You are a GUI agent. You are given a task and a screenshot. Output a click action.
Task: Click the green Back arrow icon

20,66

##########

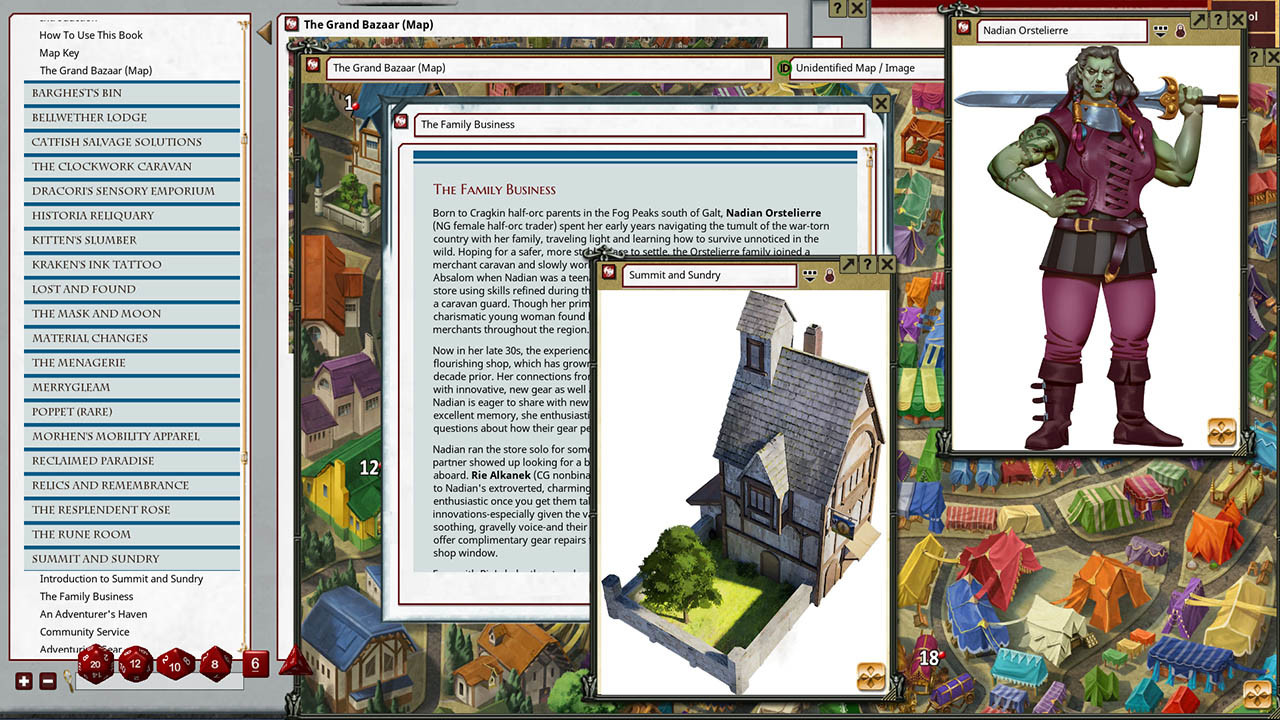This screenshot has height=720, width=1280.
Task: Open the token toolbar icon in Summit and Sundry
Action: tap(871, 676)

##########

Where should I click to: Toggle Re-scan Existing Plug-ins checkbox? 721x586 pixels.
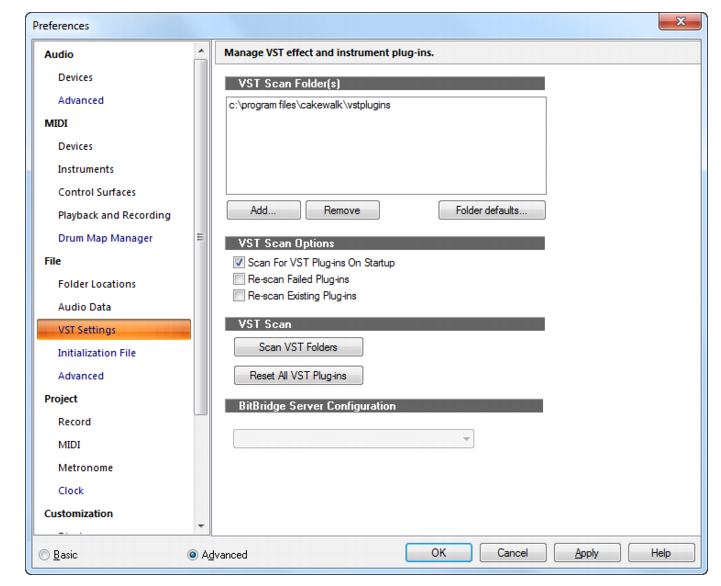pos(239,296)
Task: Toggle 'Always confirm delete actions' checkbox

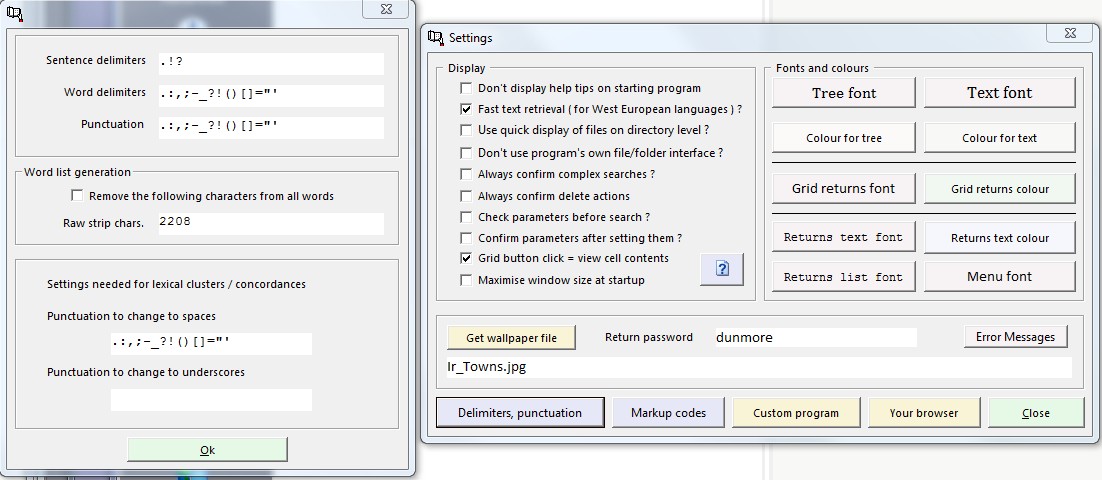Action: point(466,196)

##########

Arrange the lines above, from the line with "Where should I" through the line with "Action: point(466,196)", as a Markdown table with the columns Row and Entry line, numbering each row and skipping blank lines. Leave out the pictures.

§ **Output for this exercise**
| Row | Entry line |
|---|---|
| 1 | Where should I click to: Toggle Re-scan Existing Plug-ins checkbox? 721x586 pixels. |
| 2 | pos(239,296) |
| 3 | Task: Toggle 'Always confirm delete actions' checkbox |
| 4 | Action: point(466,196) |